MATERIAL PROVIDED.
[Start of section]
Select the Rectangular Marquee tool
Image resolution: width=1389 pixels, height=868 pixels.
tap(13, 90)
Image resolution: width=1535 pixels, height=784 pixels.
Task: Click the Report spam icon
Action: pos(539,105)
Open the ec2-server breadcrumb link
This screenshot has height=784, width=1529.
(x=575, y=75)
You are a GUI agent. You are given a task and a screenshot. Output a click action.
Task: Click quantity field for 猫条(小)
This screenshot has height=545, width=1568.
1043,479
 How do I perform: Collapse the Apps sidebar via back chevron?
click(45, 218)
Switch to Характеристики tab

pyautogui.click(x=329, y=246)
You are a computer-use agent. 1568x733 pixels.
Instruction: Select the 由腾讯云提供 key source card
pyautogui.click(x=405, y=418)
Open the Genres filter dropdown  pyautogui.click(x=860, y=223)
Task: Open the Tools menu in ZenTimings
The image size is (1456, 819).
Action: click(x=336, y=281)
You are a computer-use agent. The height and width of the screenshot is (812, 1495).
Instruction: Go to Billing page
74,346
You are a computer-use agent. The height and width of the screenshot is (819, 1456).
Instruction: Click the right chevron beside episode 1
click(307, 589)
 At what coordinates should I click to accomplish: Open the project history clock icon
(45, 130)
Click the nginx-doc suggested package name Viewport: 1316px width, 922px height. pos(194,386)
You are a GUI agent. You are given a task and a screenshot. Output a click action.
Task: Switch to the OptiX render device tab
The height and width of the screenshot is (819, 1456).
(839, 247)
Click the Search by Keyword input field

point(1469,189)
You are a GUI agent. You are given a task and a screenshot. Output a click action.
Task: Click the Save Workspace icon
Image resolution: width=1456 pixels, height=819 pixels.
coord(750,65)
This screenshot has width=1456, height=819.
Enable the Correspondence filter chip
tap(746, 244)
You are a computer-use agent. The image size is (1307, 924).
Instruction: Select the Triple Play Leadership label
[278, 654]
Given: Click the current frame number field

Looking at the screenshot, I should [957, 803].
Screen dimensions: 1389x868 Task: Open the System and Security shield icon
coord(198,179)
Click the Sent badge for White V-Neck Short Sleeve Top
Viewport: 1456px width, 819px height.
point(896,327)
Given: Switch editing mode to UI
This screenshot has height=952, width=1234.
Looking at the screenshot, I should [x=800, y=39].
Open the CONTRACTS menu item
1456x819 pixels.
[End of section]
PROBLEM TO WORK ON. Every record should be output precisely as it was given.

TASK ANSWER.
Select the Rectangular Marquee tool
Image resolution: width=1389 pixels, height=868 pixels.
tap(13, 90)
Image resolution: width=1535 pixels, height=784 pixels.
Task: Click the Report spam icon
Action: pos(539,105)
Open the ec2-server breadcrumb link
This screenshot has height=784, width=1529.
(x=575, y=75)
You are a GUI agent. You are given a task and a screenshot. Output a click action.
Task: Click quantity field for 猫条(小)
This screenshot has height=545, width=1568.
1043,479
 How do I perform: Collapse the Apps sidebar via back chevron?
click(45, 218)
Switch to Характеристики tab

pyautogui.click(x=329, y=246)
You are a computer-use agent. 1568x733 pixels.
Instruction: Select the 由腾讯云提供 key source card
pyautogui.click(x=405, y=418)
Open the Genres filter dropdown  pyautogui.click(x=860, y=223)
Task: Open the Tools menu in ZenTimings
The image size is (1456, 819).
Action: click(x=336, y=281)
You are a computer-use agent. The height and width of the screenshot is (812, 1495).
Instruction: Go to Billing page
74,346
You are a computer-use agent. The height and width of the screenshot is (819, 1456).
Instruction: Click the right chevron beside episode 1
click(307, 589)
 At what coordinates should I click to accomplish: Open the project history clock icon
(45, 130)
Click the nginx-doc suggested package name Viewport: 1316px width, 922px height. pos(194,386)
You are a GUI agent. You are given a task and a screenshot. Output a click action.
Task: Switch to the OptiX render device tab
The height and width of the screenshot is (819, 1456).
(839, 247)
Click the Search by Keyword input field

point(1469,189)
You are a GUI agent. You are given a task and a screenshot. Output a click action.
Task: Click the Save Workspace icon
Image resolution: width=1456 pixels, height=819 pixels.
coord(750,65)
This screenshot has width=1456, height=819.
Enable the Correspondence filter chip
tap(746, 244)
You are a computer-use agent. The image size is (1307, 924).
Instruction: Select the Triple Play Leadership label
[278, 654]
Given: Click the current frame number field

Looking at the screenshot, I should [957, 803].
Screen dimensions: 1389x868 Task: Open the System and Security shield icon
coord(198,179)
Click the Sent badge for White V-Neck Short Sleeve Top
Viewport: 1456px width, 819px height.
point(896,327)
Given: Switch editing mode to UI
This screenshot has height=952, width=1234.
Looking at the screenshot, I should [x=800, y=39].
Open the CONTRACTS menu item
1456x819 pixels.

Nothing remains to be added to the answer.